Cuidado con presentar la vida al
dios de la inocencia, una legión de hipócritas andan al
acecho, y éstos si que rompen todas las líneas rojas,
dispuestos a morder doquier débil existencia y luego lavarse
las manos como si nada hubiese ocurrido. Sus hazañas, en
esta falsa sociedad del saber, donde unos saben ser más
pillos que otros, son continuas y constantes ¡Cómo salpica
el ventilador de la corrupción! Parece como si nadie
estuviese libre del pecado. Qué pena. La corrupción del
alma, más vergonzosa que la del cuerpo, suele perdernos
entre la fábula y el dolo. Los farsantes ya se encargan de
montarnos el teatro, prometiéndonos días de gloria para
siempre. Rechazo su invitación.
Lo que pasa en este coliseo de títeres, es que se cuidan
mucho los gestos para no dar que pensar. Y así, lo que
pudieran parecer vestiduras áureas y brillantes que dejan
entrever una personalidad notable, en cuanto a níveo corazón
y señorial sentimiento, esconden tras de sí, espíritus
engañadores en boca de doctrinas diabólicas. En realidad
estos falsarios lo que ellos sueñan es poseer el mundo a sus
pies y a nosotros como servidores. Claro, ahora comprendo,
porque el mismísimo Dios es un estorbo para sus poderes.

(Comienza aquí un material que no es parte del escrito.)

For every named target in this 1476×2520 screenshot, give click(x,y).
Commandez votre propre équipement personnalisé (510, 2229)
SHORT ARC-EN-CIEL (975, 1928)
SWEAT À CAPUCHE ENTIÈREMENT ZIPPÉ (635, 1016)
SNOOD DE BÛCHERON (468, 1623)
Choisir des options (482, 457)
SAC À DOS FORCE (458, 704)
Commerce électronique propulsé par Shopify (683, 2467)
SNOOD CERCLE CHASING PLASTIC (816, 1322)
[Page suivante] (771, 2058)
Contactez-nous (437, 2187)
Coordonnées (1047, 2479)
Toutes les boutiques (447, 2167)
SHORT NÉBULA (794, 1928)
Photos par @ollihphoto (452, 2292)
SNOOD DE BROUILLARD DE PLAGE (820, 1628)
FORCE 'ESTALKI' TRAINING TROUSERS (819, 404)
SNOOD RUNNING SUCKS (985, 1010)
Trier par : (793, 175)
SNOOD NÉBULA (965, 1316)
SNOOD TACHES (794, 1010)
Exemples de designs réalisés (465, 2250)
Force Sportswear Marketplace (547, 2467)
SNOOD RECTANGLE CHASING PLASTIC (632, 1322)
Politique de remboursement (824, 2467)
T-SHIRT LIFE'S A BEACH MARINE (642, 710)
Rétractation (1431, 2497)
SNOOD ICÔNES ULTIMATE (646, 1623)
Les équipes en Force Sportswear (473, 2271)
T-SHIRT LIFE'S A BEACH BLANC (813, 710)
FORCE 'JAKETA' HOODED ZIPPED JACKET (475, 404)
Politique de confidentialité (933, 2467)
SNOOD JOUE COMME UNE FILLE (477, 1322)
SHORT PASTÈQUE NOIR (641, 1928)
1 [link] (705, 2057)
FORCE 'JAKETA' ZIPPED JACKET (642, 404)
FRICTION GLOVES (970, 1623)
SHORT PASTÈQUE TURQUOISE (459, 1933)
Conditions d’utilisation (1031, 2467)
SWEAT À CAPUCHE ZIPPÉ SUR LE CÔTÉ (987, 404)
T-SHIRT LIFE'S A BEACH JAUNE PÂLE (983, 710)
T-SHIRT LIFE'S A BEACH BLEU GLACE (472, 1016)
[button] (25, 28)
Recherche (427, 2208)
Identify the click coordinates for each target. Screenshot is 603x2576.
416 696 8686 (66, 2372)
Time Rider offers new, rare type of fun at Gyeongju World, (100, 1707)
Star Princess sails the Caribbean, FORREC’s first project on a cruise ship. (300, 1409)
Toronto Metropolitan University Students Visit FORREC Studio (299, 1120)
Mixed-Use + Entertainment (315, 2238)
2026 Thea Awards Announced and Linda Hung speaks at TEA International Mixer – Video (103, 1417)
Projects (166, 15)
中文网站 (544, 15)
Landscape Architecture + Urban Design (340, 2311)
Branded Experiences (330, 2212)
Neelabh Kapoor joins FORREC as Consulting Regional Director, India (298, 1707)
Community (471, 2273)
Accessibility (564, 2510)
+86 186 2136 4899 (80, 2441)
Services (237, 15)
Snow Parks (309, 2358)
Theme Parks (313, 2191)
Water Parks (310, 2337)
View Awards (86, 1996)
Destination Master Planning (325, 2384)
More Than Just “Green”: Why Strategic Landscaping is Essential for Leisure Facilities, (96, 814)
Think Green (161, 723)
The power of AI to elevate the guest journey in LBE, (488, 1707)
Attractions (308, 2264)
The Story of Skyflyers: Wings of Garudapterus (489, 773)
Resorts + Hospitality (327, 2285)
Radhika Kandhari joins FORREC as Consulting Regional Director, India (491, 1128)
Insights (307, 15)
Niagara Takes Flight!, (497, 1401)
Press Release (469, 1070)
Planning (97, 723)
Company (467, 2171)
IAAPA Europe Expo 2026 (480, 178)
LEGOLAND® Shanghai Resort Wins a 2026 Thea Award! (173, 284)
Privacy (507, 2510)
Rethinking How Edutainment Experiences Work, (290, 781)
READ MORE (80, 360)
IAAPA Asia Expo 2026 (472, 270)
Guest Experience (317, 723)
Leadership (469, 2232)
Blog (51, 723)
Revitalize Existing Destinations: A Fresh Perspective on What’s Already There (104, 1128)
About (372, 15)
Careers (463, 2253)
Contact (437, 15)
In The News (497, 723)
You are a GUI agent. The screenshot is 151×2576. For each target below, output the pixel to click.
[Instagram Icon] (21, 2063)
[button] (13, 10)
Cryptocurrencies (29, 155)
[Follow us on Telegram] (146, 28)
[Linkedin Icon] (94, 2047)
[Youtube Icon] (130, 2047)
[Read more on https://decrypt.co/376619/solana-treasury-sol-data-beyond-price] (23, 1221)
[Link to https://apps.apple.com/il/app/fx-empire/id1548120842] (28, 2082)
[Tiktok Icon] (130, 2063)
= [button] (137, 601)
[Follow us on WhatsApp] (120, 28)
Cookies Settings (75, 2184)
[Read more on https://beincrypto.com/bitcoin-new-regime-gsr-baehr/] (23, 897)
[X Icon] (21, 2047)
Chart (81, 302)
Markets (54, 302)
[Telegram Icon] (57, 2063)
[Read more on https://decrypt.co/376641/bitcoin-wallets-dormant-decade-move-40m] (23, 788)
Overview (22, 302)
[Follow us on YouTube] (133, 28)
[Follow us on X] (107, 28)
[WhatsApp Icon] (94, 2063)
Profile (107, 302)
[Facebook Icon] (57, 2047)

Suelen esconderse en una tolerancia que no es tal, sino pura
hipocresía, en unas libertades fingidas y en una justicia
que donde verdaderamente funciona suele ser en el sector de
los excluidos. Vista la epidemia de enredadores que nos
rondan, uno llega a sentir verdadera nostalgia de un mundo
más poético; un mundo donde los seres humanos cultiven la
autenticidad sin miedo a nada, donde las acciones se
correspondan con la ética, la ética con la estética y las
ideas con la coherente sabiduría. Un conocimiento que
debiera ser un bien público de obligado cumplimiento en
todas las sociedades para no caer en las envenenadas redes
de los farsantes.
De un tiempo a esta parte, lo que se ha avivado es la imagen
de conflicto endémico, el desconcierto sistemático, el caos
y el desorden mayúsculo, la confusión y la desorganización
permanente. Sólo hay que sentarse un rato en el andén de la
vida y ver lo que pasa. Ya no digo nada cuando la noche
llega y comienzan los insensibles lobos sus batidas,
dispuestos a tomar la calle como suya y también nuestras
habitaciones del silencio. Imagínense lo que nos puede
deparar el futuro, sino alumbramos otro tipo de conciencias
más sanas. Por lo pronto, algunos padres desesperados ya no
pueden más y tienen que denunciar el maltrato que sufren por
parte de sus propios hijos. Lo peor es que la escuela puede
corregir bien poco estas salvajadas, cuando el mundo de los
deberes apenas existe en el aluvión de derechos. Perdido el
norte de las obligaciones, la honradez y el respeto, no hay
brújula educacional que nos salve del cataclismo. La verdad
es que la ciudadanía en una sociedad que potencia las
apariencias, donde nadie se fía de nadie, es poco
reeducadora. Más bien lo empeora todo.
La colectividad irradia más vicio que virtudes y más actitud
hipócrita que modos sinceros. Así crecen las maldades. O
sea, la fantasía ideológica. Lo más reciente, la supuesta
tumba de Jesús. Menos mal que al final todo sale a la luz,
incluso las cosas más recónditas y secretas. Los aguijones
del fingimiento, de la manipulación descarada, son un mal
del siglo. Siguen clavándose en conciencias débiles, en
aquellas mal cultivadas o educadas. Por ello, nos hace falta
más que nunca una sólida formación para el discernimiento.